REQUIREMENTS AND STANDARD AMOUNTS OF ELECTROLYTES
Parenteral supplementation is based on recommendations from the American Medical Association Nutrition Advisory Group.
The daily parenteral requirements for vitamins and minerals for adults are as follows:
Thiamine - 3 mg
Riboflavin - 3.6 mg
Niacin - 40 mg
Folic acid - 400 mc g
Pantothenic acid - 15 mg
Pyridoxine - 4 mg
Cyanocobalamin - 5 mcg
Biotin - 60 mcg
Ascorbic acid - 100 mg
Vitamin A - 3300 IU
Vitamin D - 200 IU
Vitamin E - 10 IU
Chromium - 10-15 mcg
Copper - 0.3-0.5 mg
Manganese - 60-100 mcg
Zinc - 2.5-5 mg
COMPLICATIONS FROM PARENTERAL NUTRITION
Parenteral nutrition support has a lengthy list of potential metabolic complications, which is the reasoning behind the judicious monitoring of nutrition support teams.

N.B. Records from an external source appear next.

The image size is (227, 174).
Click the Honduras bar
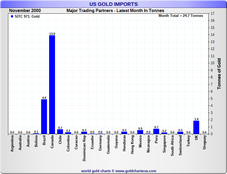click(124, 133)
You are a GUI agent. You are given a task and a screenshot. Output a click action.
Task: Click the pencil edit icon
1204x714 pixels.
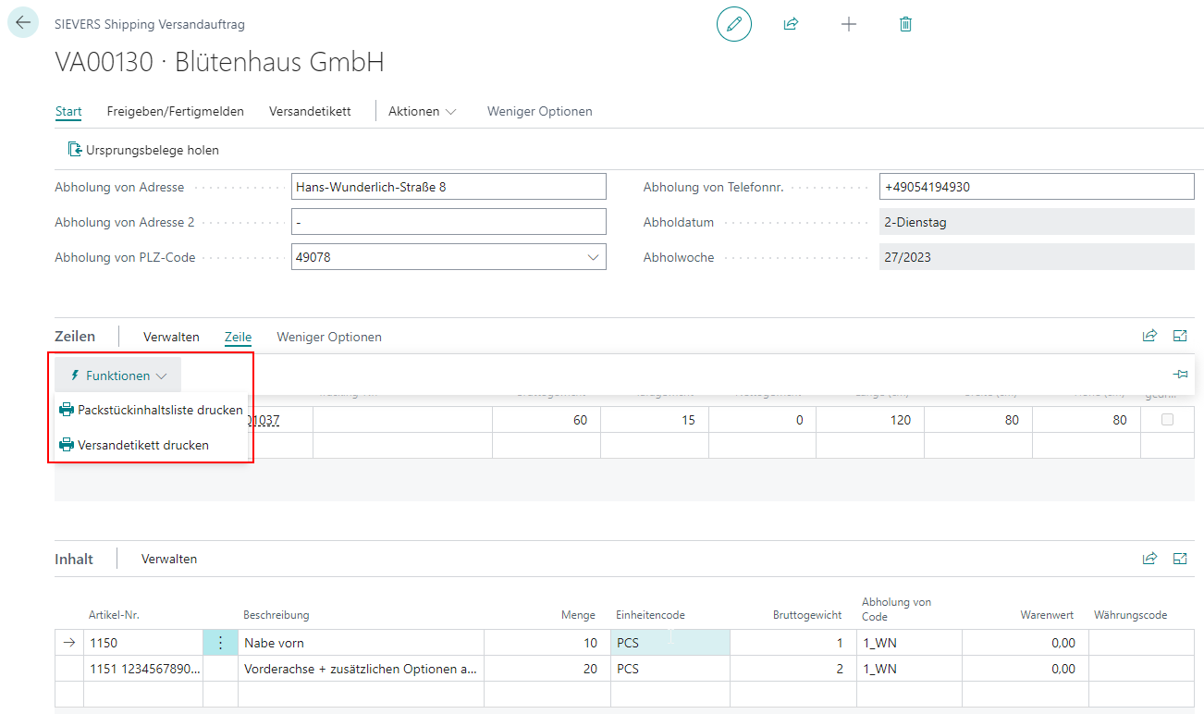[734, 25]
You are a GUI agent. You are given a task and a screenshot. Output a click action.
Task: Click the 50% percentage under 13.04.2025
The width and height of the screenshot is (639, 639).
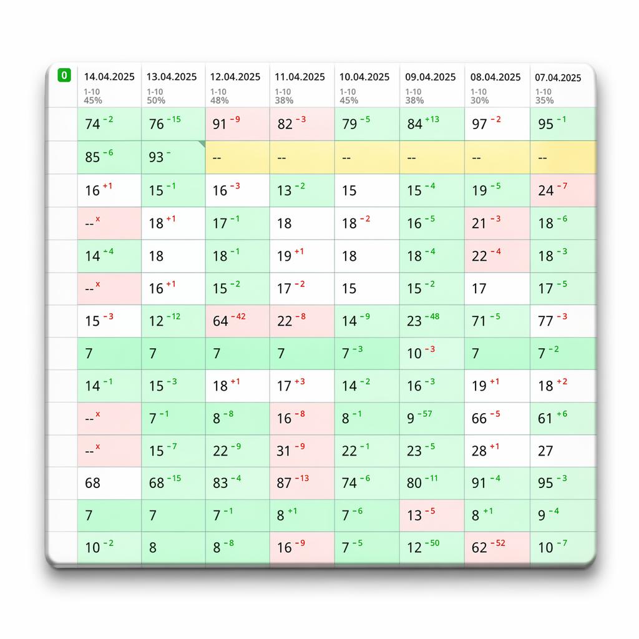click(156, 100)
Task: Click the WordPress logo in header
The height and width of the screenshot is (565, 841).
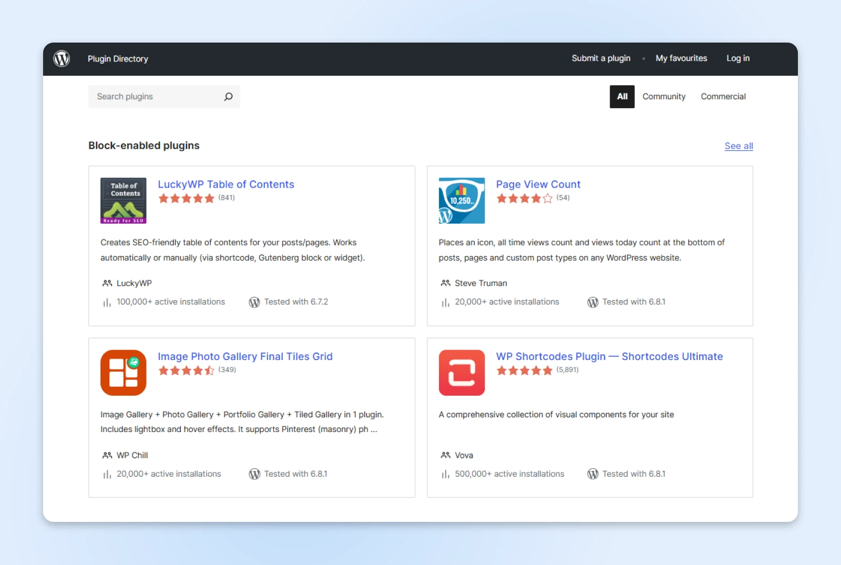Action: point(62,59)
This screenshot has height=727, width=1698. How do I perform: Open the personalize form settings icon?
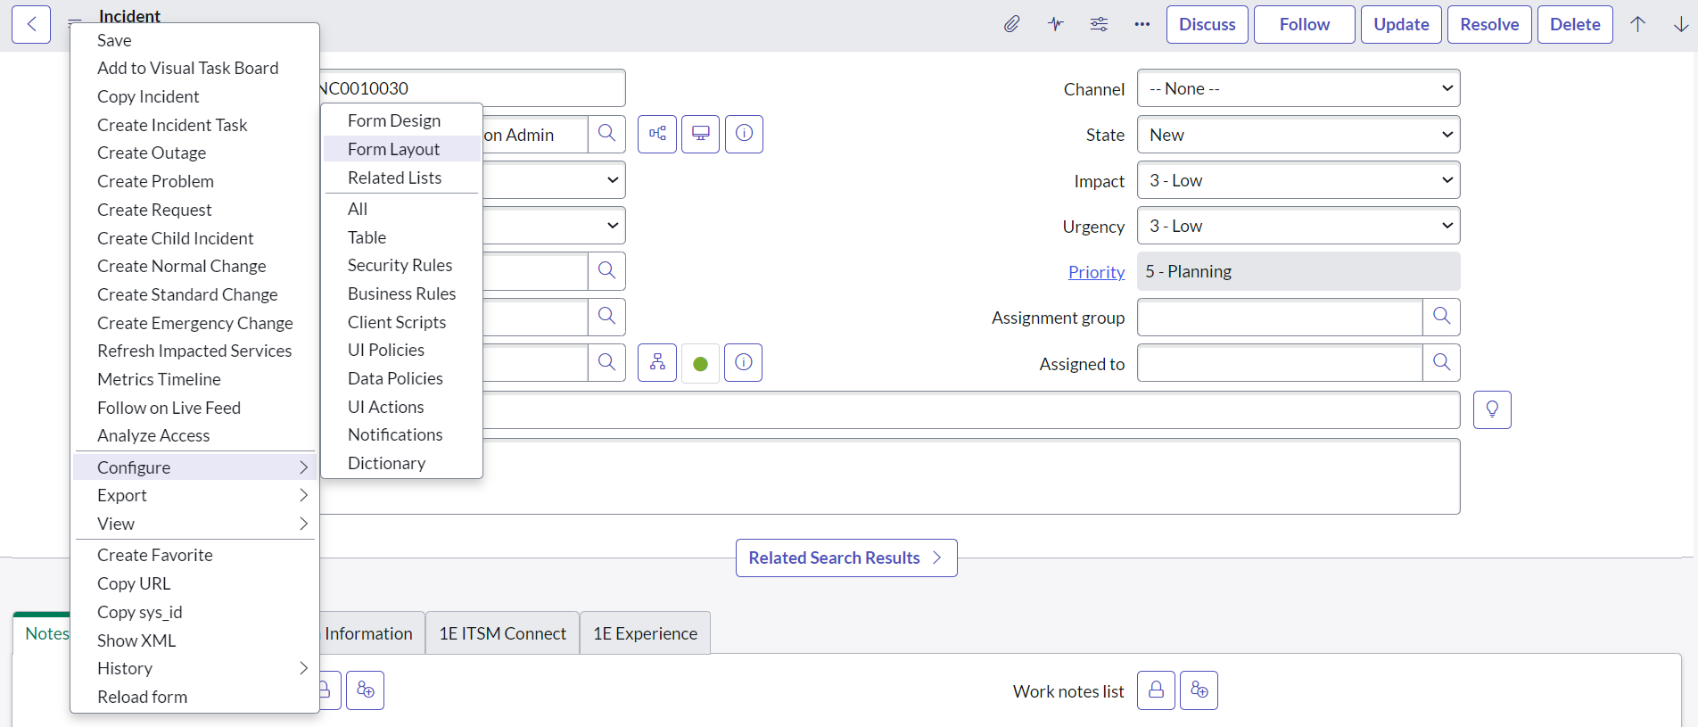[x=1099, y=24]
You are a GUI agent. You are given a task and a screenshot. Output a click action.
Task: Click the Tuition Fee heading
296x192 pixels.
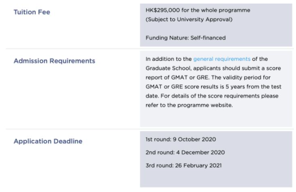point(32,12)
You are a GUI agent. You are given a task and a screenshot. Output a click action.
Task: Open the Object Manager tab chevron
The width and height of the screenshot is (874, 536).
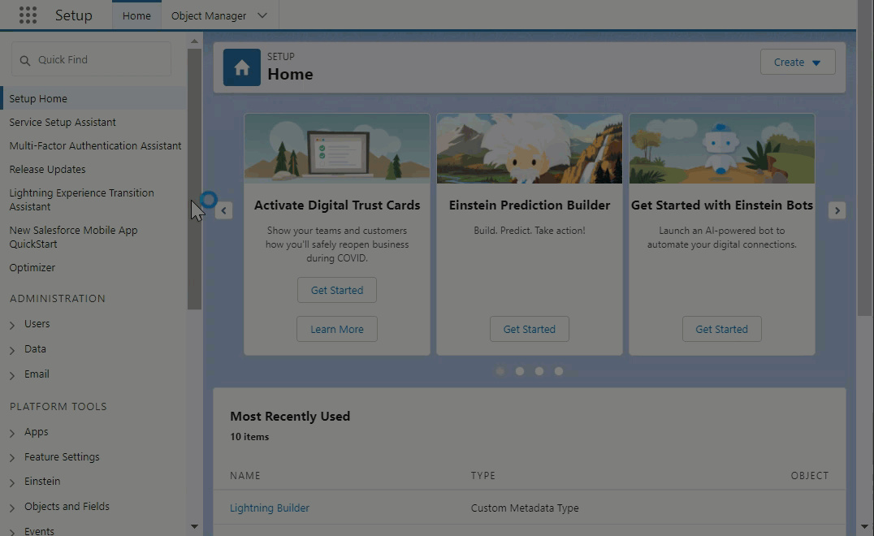pyautogui.click(x=262, y=15)
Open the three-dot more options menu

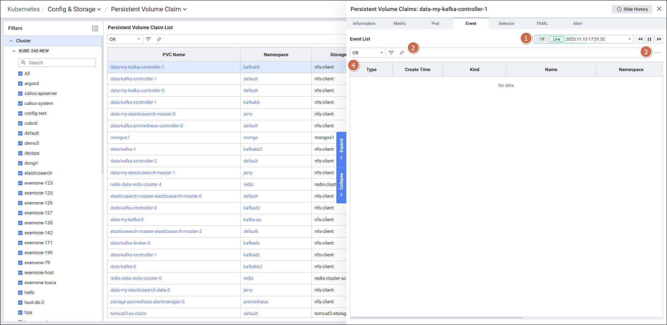point(658,53)
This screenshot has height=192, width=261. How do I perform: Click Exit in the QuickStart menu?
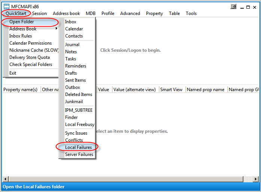pyautogui.click(x=13, y=73)
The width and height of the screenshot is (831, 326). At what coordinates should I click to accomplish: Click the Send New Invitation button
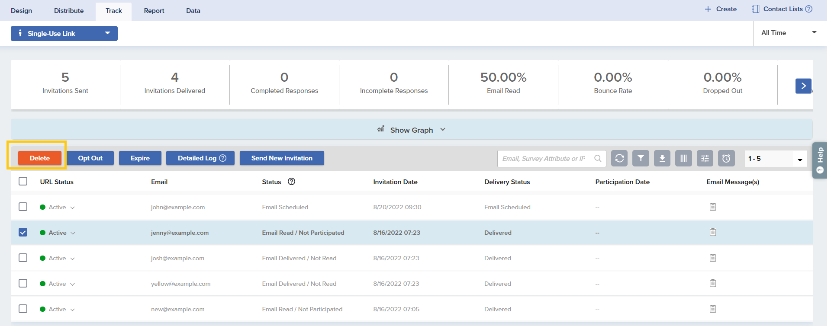tap(282, 158)
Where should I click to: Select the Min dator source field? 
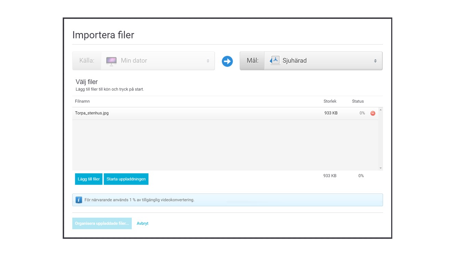[157, 61]
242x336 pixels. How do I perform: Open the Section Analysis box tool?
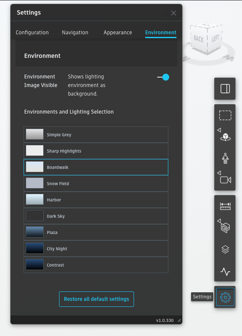225,228
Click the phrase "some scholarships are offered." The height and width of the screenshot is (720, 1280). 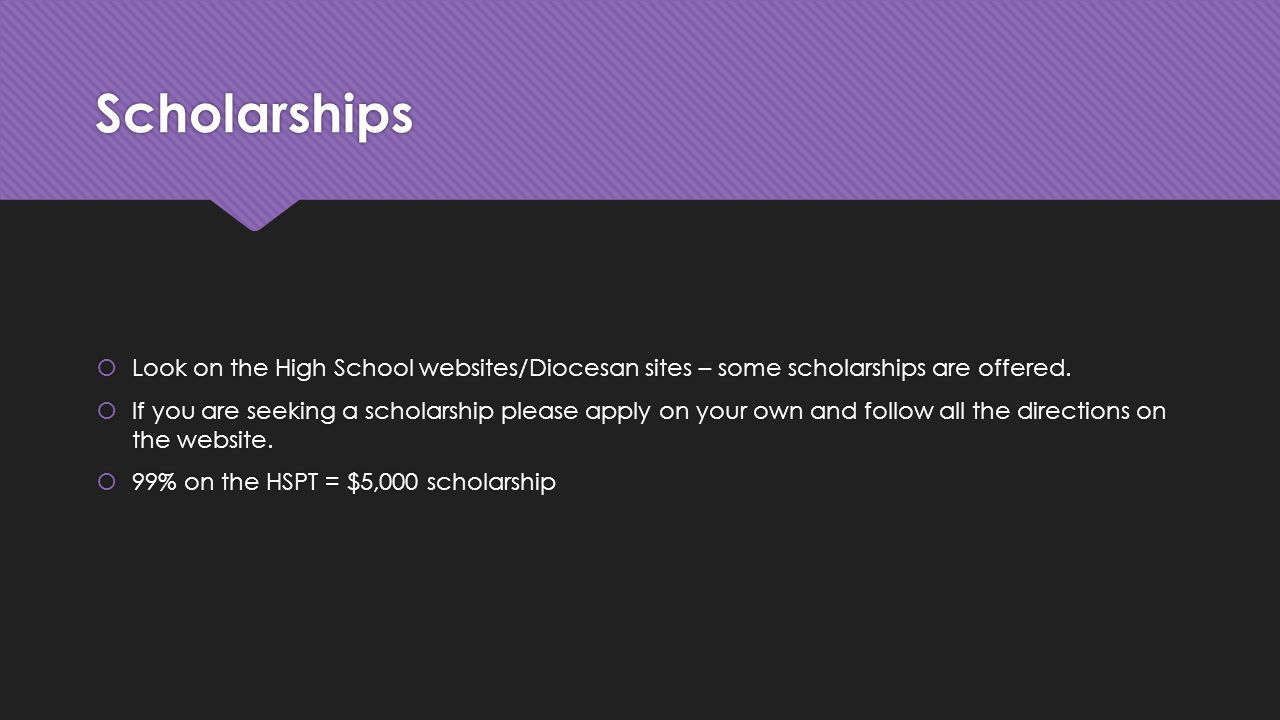pos(894,368)
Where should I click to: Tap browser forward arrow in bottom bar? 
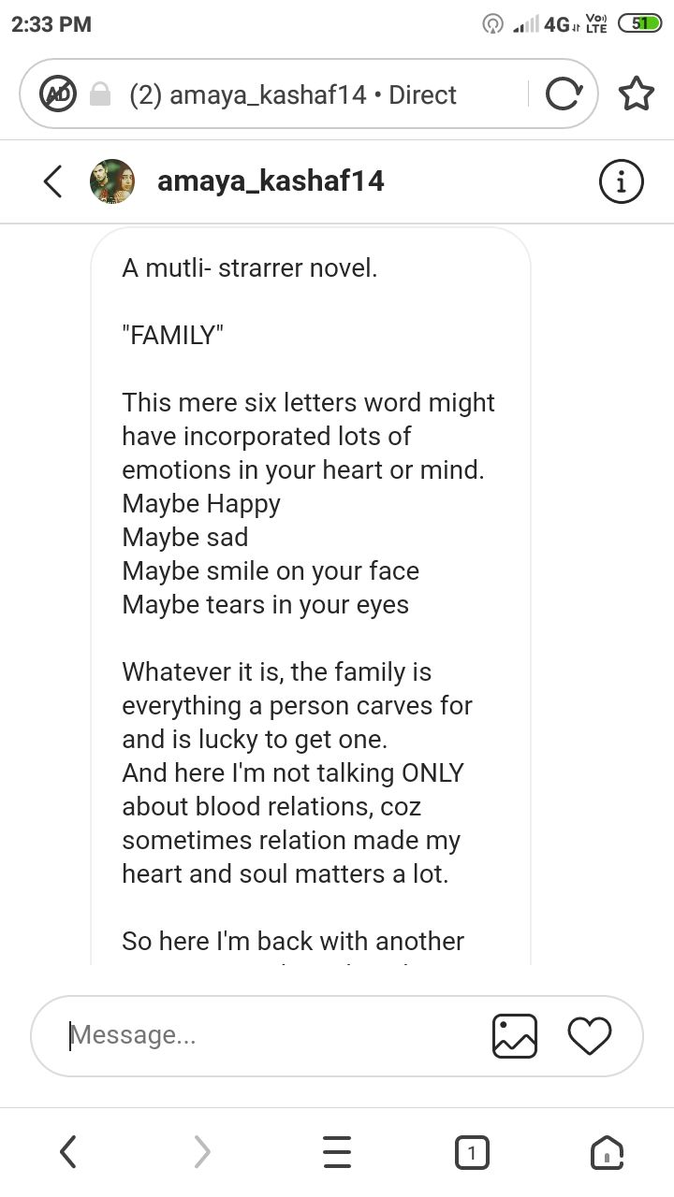coord(202,1152)
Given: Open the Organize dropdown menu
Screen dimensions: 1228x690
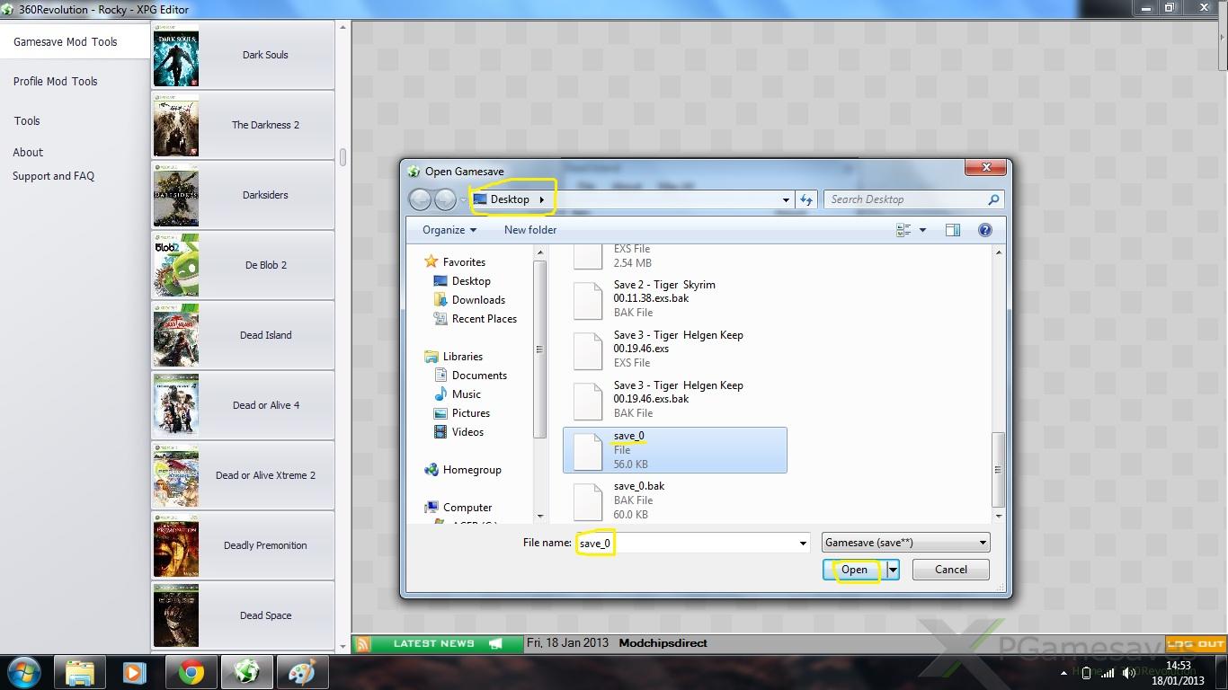Looking at the screenshot, I should coord(449,230).
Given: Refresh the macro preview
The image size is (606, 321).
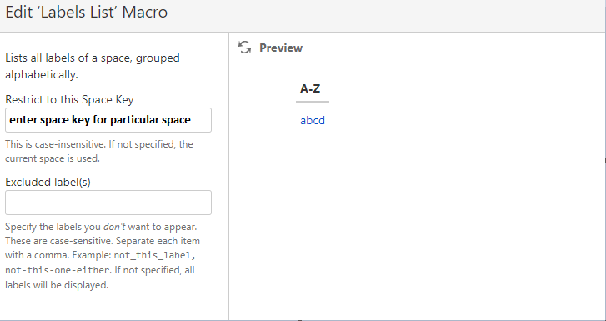Looking at the screenshot, I should 244,48.
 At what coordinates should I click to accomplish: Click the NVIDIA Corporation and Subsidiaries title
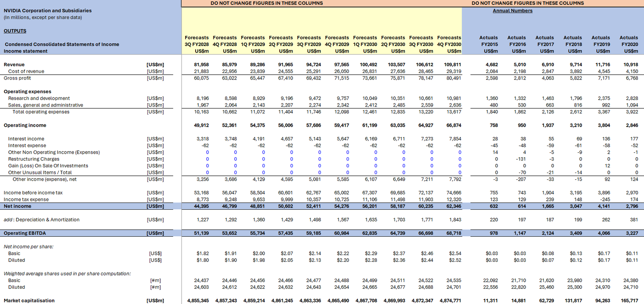tap(47, 10)
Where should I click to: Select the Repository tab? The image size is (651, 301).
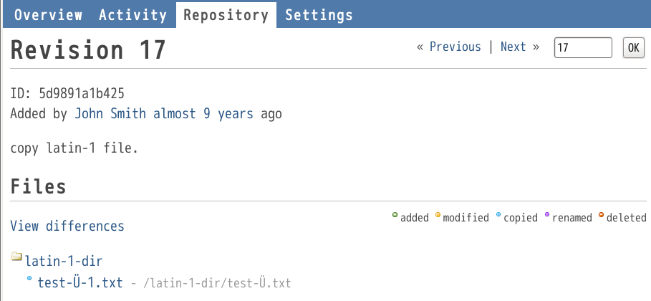226,15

METABOLIC COMPLICATIONS FROM PARENTERAL NUTRITION
Consequences of protein calorie overfeeding are as follows:
Ø Carbohydrates - >5 mg/kg/min
o Lungs
§ Increased CO2 production
§ Possible respiratory failure in patients with limited pulmonary reserve and prolonged mechanical ventilation
o Hyperglycemia - >220 mg/dL
o Hyperinsulinemia
§ Impaired phagocytosis and neutrophil chemotaxis
§ Increased intracellular transport of K+ and phosphorus
o Liver
§ Fatty liver infiltration
§ Increased serum glutamic oxaloacetic transaminase, serum glutamic pyruvic transaminase, and alkaline phosphatase
§ Hepatomegaly
§ Cholestasis
Ø Fat - >2 g fat/kg/d
o Increased serum triglyceride clearance impaired
Ø Protein - >2 g protein/kg/d
o Decreased renal function
o Ureagenesis
TRANSITION FROM PARENTERAL TO ENTERAL TO ORAL NUTRITION
As with enteral support, the goal with parenteral support is a gradual transition back to tube feeding or oral nutrition. Treatment options have been developed to make the transition effective without compromising the patient's nutritional status.
Recommendations for this transition include the following:
Never discontinue TPN all at once, as it could cause a rebound hypoglycemia. Tapering down is recommended. The taper down should be based on the adequacy of the patient's tube feeding or oral intake.
If the patient is on tube feeding, increase the rate of the tube feeding while decreasing the rate of the TPN. Combination rates should meet both protein and calorie needs.
If the patient is on an oral diet, calorie counts are recommended. If the patient is able to consume 50% of his or her needs orally, consider changing TPN to a cyclic infusion. Discontinue the TPN during the day and provide 50% of the patient's nutrition over 10-12 hours during the night. Tube feed nocturnally, allowing the patient time during the day away from tube feeding in hopes of producing an appetite.
Continue calorie counts and decrease time/amount of parenteral infusion as appropriate.